我们目前缺乏忠实于现实世界听觉场景更广泛方面的语音测试材料,如语音指向性和扩展高频(EHF;> 8 kHz)的内容对语音感知有明显的影响。在这里,我们描述了使用多通道消声录音的多向高保真语音语料库的开发,该语料库可用于未来不同听者在复杂环境下的语音感知研究。设计:15名男性和15名女性谈话者(21.3-60.5岁)记录Bamford-Kowal-Bench (BKB)标准句子测试列表,数字0-10,并进行2.5分钟的无脚本叙述。录音是在消声室中进行的,17个自由场电容麦克风在扬声器周围的方位角为0°-180°,采样率为48 kHz。结果:录音产生了一个大型语料库,包含4个BKB列表,10个数字,30个谈话者产生的叙述,以及6个谈话者的子集产生的另外17个BKB列表(总共21个)。结论:本研究的目的是使用标准语音材料创建一个无回声、高保真、多向的语音语料库。更自然的叙述,有助于创造牙牙学语的噪音和语音面具,也被记录下来。一个由30名说话者组成的大小组允许测试者根据与特定任务相关的说话者特征选择演讲材料。由此产生的语音语料库允许更多样化和精确的语音识别测试,包括语音指向性和EHF内容的测试效果。录音是公开的。
本文章由计算机程序翻译,如有差异,请以英文原文为准。
查看原文
分享 分享
微信好友 朋友圈 QQ好友 复制链接
本刊更多论文
An Anechoic, High-Fidelity, Multidirectional Speech Corpus.

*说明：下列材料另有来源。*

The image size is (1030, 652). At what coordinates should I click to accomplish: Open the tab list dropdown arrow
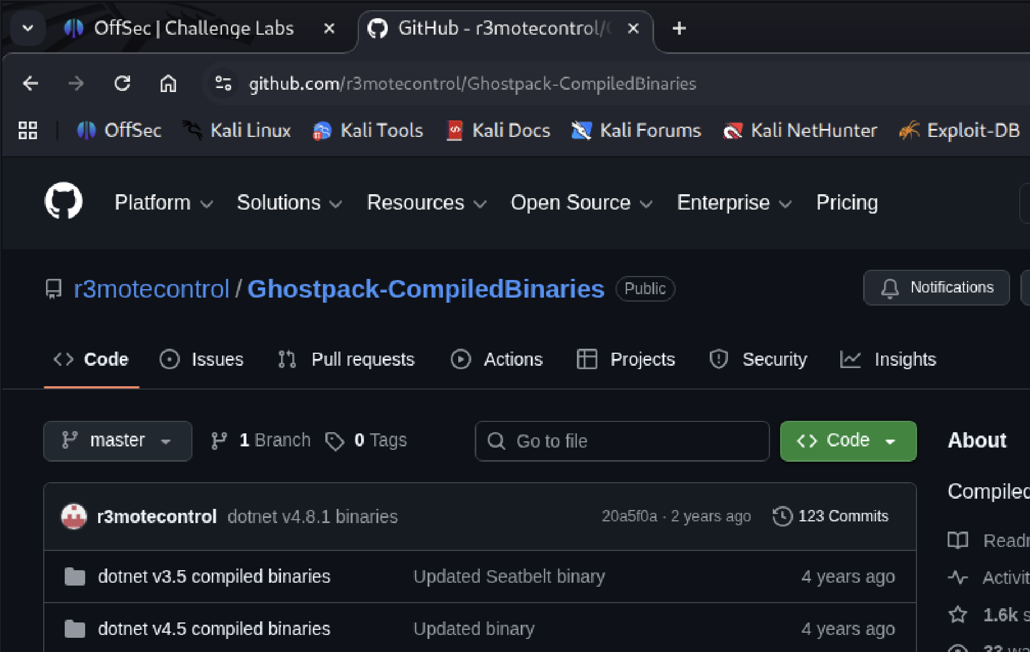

Introduction: We currently lack speech testing materials faithful to broader aspects of real-world auditory scenes such as speech directivity and extended high frequency (EHF; > 8 kHz) content that have demonstrable effects on speech perception. Here, we describe the development of a multidirectional, high-fidelity speech corpus using multichannel anechoic recordings that can be used for future studies of speech perception in complex environments by diverse listeners.

Design: Fifteen male and 15 female talkers (21.3-60.5 years) recorded Bamford-Kowal-Bench (BKB) Standard Sentence Test lists, digits 0-10, and a 2.5-min unscripted narrative. Recordings were made in an anechoic chamber with 17 free-field condenser microphones spanning 0°-180° azimuth angle around the talker using a 48 kHz sampling rate.

Results: Recordings resulted in a large corpus containing four BKB lists, 10 digits, and narratives produced by 30 talkers, and an additional 17 BKB lists (21 total) produced by a subset of six talkers.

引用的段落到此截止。